Job
Rewrite every line of the material below, requests included, scaling each coordinate in the answers by 2.35 and rounding to whole numbers, with halves rounded up. Leave the pictures out of your version.

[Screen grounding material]
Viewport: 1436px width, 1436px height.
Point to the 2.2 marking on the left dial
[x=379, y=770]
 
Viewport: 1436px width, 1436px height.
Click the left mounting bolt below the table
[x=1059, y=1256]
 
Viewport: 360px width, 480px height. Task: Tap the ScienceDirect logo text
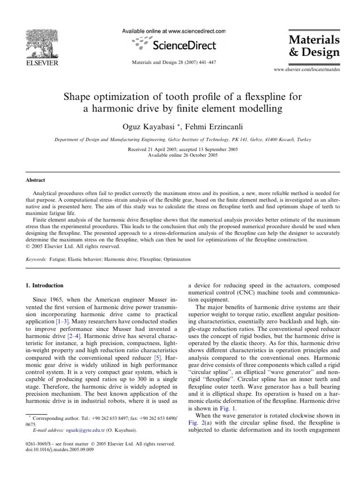point(181,45)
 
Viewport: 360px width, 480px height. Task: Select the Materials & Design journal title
point(314,45)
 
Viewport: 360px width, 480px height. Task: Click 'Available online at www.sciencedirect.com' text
point(174,31)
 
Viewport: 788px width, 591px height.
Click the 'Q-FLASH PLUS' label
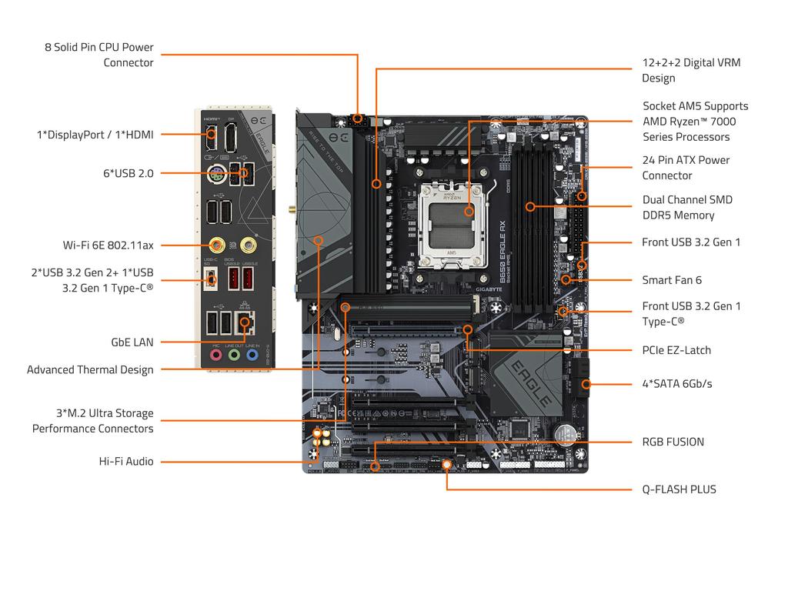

Finished task
Viewport: 1436px width, 1436px height.
Point to the 2.2 marking on the left dial
[x=891, y=1810]
 
Viewport: 1436px width, 1436px height.
Click the left mounting bolt below the table
[x=2489, y=2952]
 
Viewport: 360px width, 480px height. Task: Tap the ScienceDirect logo text
point(425,106)
 
Viewport: 360px width, 480px height. Task: Select the Materials & Design journal title
point(738,106)
 
Viewport: 360px width, 480px height. Task: Click 'Available online at www.sciencedirect.com' text
point(409,73)
 
Viewport: 788px width, 591px height.
Click the 'Q-FLASH PLUS' label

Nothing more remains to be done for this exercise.